Supreme Bouquet'te sümbülteber o kadar yoğun ki, parfümün baş kahramanı bu nota diyebilirim. Bu durum da kokuyu diğer çiçeksi kokulardan ayırmış, kokuya apayrı bir hava katmış. Dolayısıyla enteresan bir şekilde kokladıkça daha çok koklama isteği uyandıran, burna kokusu çalındıkça mutlu eden zengin bir çiçek harmanı Supreme Bouquet. Ama kesinlikle kendine has bir ağırlığı olan, spor kıyafetlerle asla kafamda canlandıramayacağım bir gece kokusu. Haliyle oldukça feminen ve hatta ağır ve yoğun bir koku. Bu demek değil ki, genel beğeniye uygun değil. Aksine doğru yer ve zamanda kullanıldığında herkes tarafından beğenileceğini düşünüyorum. Ki ben böyle çiçek çiçek kokuları genel itibariyle tercih etmem, beni bile çekti kendisine. Sırf bu yüzden bile sevebilirim kendisini.

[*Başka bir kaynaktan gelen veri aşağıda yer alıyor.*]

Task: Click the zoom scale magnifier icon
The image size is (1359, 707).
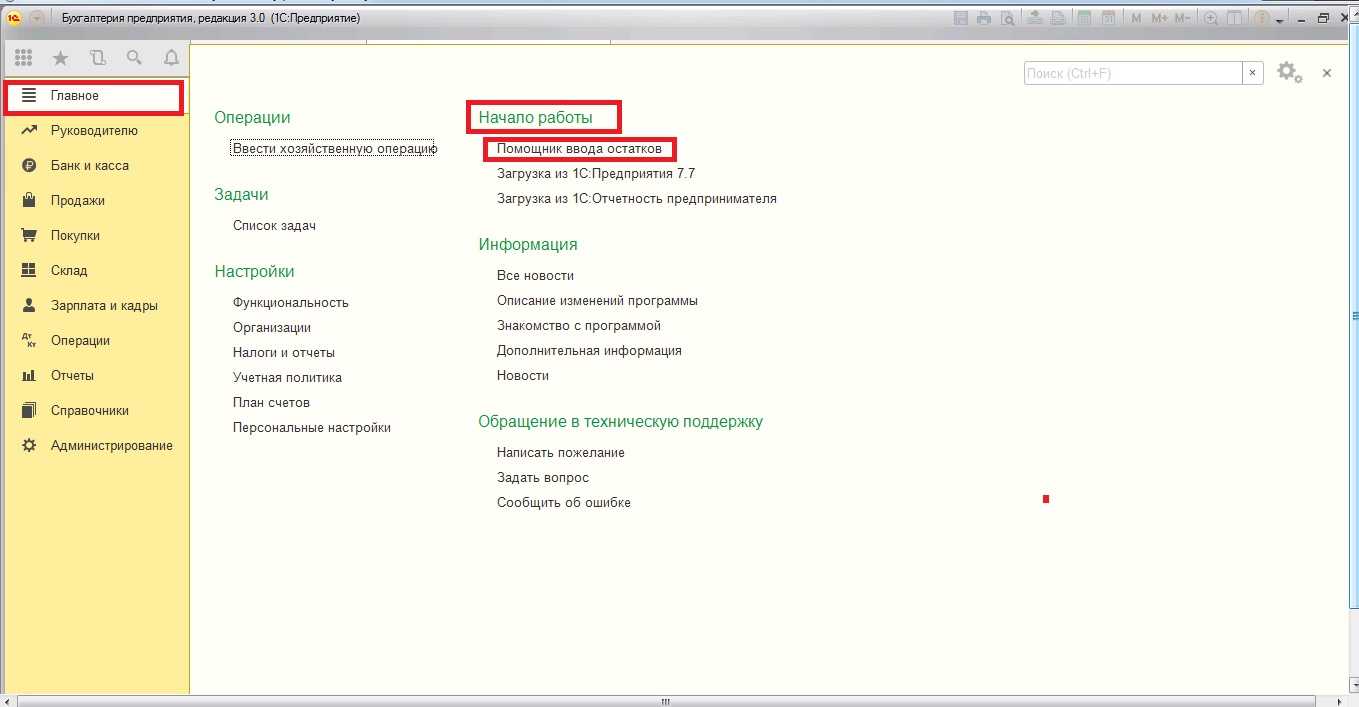Action: pyautogui.click(x=1211, y=18)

Buraya kadar parfüm hakkında çok güzel şeyler yazmış olmakla birlikte, silajını hiç beğenmedim. Tene yakın bulduğum kokulardan biri oldu. Zira birkaç fıs üst üste sıkınca inanılmaz yoğun ve boğucu bir kokuya dönüşebiliyor, ki zaten yoğun bir koku. E yayılımı da güzel olsun diye bolca sıkıp kendimi boğduktan sonra ne anlamı kaldı kullanmanın diye düşünüyorum. Kalıcılığı güzel, fark edilirliği orta bir koku olarak her ne kadar çok beğenmiş olsam da tam boyunu almayı düşünmeyeceğim kokulardan biri oldu benim için. Ama bu durum, bu zengin harmanın kalitesinden bir şey eksiltir mi? Asla. Aksine kendine özgü, karakteristik bir koku olması sebebiyle akşam davetlerinin vazgeçilmezi olabilecek ve dikkatleri üzerine toplayabilecek bir tarza sahip.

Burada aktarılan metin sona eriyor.